There exist a number of application-specific compression algorithms, such as the lossless algorithms used by the FLAC audio codec, the PNG image format, and the XMill XML compressor [17]. There is also a plethora of lossy compression algorithms for audio samples, images, videos, etc. While using such application-specific algorithms might be beneficial in some cases, we have focused instead on generic lossless compression.
We now consider the options available to: (1) chop input streams into small blocks, and (2) create appropriate meta-data describing how those data blocks should be reassembled to produce the original stream.
As stated in Section 2.2, the size of blocks that are to be sent to contributors of the backup service has to be bounded, and preferably small, to match the nature of peer interactions in a mobile environment. There are several ways to cut input streams into blocks. Which algorithm is chosen has an impact on the improvement yielded by single-instance storage applied at the block level.

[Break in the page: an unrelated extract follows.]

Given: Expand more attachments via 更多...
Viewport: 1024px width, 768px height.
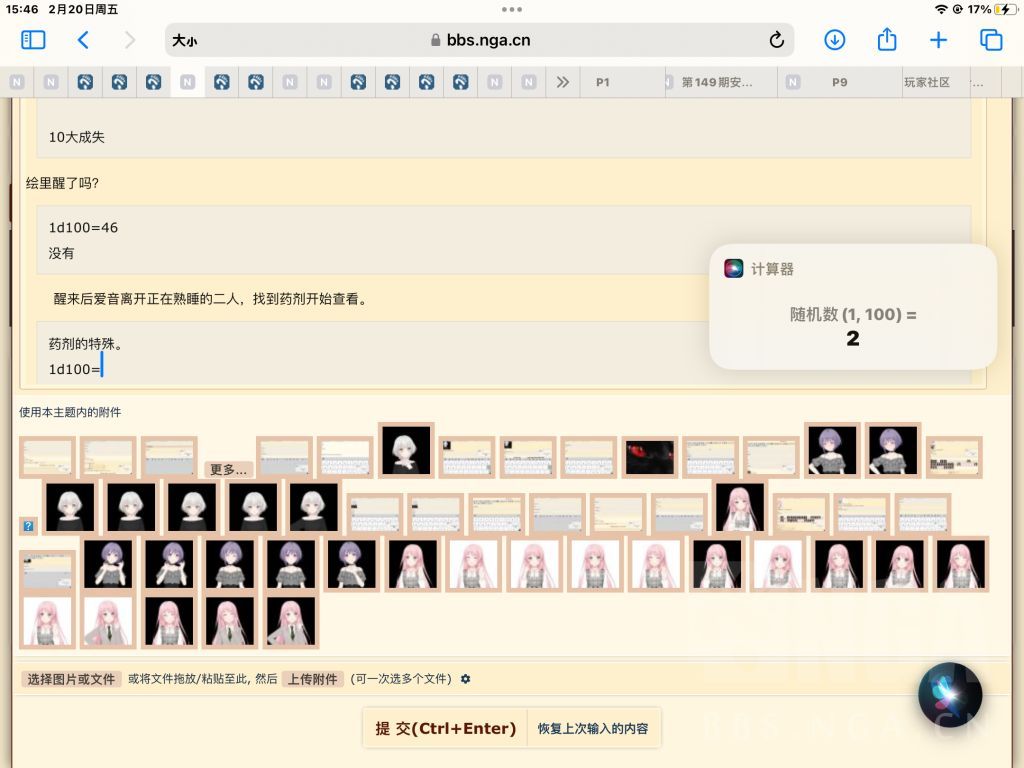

Splitting input streams into fixed-size blocks is a natural solution. When used in conjunction with a single-instance storage mechanism, it has been shown to improve the compression across files or across file versions [23]. Manber proposed an alternative content-based stream chopping algorithm [21] that yields better duplication detection across files, a technique sometimes referred to as content-defined blocks [15]. The algorithm determines block boundaries by computing Rabin fingerprints on a sliding window of the input streams. Thus, it only allows the specification of an average block size (assuming random input). Various applications such as archival systems [35], network file systems [22] and backup systems [7] benefit from this algorithm. Section 4 provides a comparison of both algorithms.

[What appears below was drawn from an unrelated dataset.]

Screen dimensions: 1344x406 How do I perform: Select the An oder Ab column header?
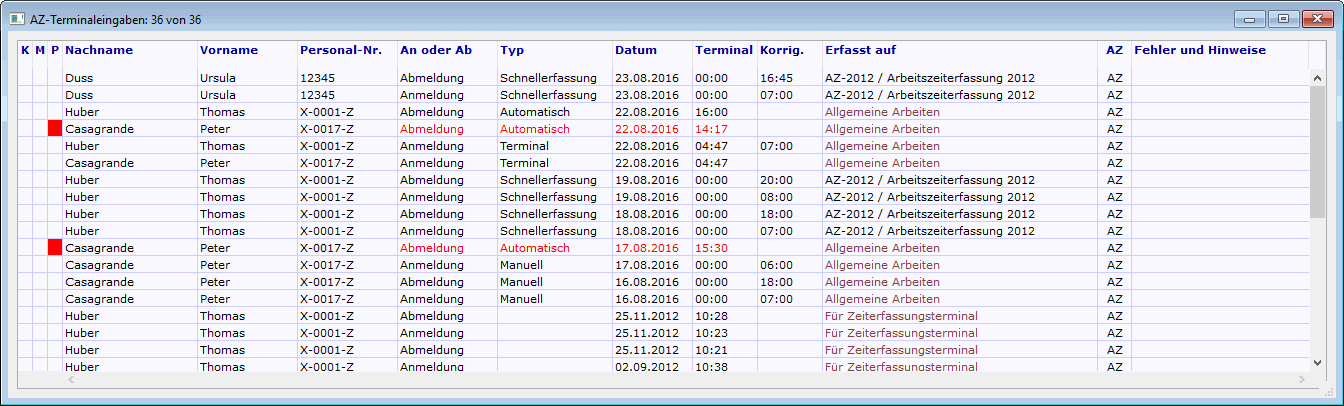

Placement of stream meta-data. Stream meta-data is information that describes which blocks comprise the stream and how they should be reassembled to produce the original stream. Such meta-data can either be embedded along with each data block or stored separately. The main evaluation criteria of a meta-data structure are read efficiency (e.g., algorithmic complexity of stream retrieval, number of accesses needed) and size (e.g., how the amount of meta-data grows compared to data).
We suggest a more flexible approach whereby stream meta-data (i.e., which blocks comprise a stream) is separated both from file meta-data (i.e., file name, permissions, etc.) and the file content. This has several advantages. First, it allows a data block to be referenced multiple times and hence allows for single-instance storage at the block level. Second, it promotes separation of concerns. For instance, file-level meta-data (e.g., file path, modification time, permissions) may change without having to modify the underlying data blocks, which is important in scenarios where propagating such updates would be next to impossible. Separating meta-data and data also leaves the possibility of applying the same ``filters'' (e.g., compression, encryption), or to use similar redundancy techniques for both data and meta-data blocks. This will be illustrated in Section 4. This approach is different from the one used in Hydra [34] but not unlike that of OpenCM [27].
Indexing individual blocks. The separation of data and meta-data means that there must be a way for meta-data blocks to refer to data blocks: data blocks must be indexed or named 1. The block naming scheme must fulfill several requirements. First, it must not be based on non-backed-up user state which would be lost during a crash. Most importantly, the block naming scheme must guarantee that name clashes among the blocks of a data owner cannot occur. In particular, block IDs must remain valid in time so that a given block ID is not wrongfully re-used when a device restarts the backup software after a crash. Given that data blocks will be disseminated among several peers and will ultimately migrate to their owner's repository, blocks IDs should remain valid in space, that is, they should be independent of contributor names. This property also allows for pre-computation of block IDs and meta-data blocks: stream chopping and indexing do not need to be done upon a contributor encounter, but can be performed a priori, once for all. This saves CPU time and energy, and allows data owners to immediately take advantage of a backup opportunity. A practical naming scheme widely used in the literature will be discussed in Section 3.4.
Indexing sequences of blocks. Byte streams (file contents) can be thought of as sequences of blocks. Meta-data describing the list of blocks comprising a byte stream need to be produced and stored. In their simplest form, such meta-data are a vector of block IDs, or in other words, a byte stream. This means that this byte stream can in turn be indexed, recursively, until a meta-data byte stream is produced that fits the block size constraints. This approach yields the meta-data structure shown in Figure 1 which is comparable to that used by Venti and GNUnet [23,2].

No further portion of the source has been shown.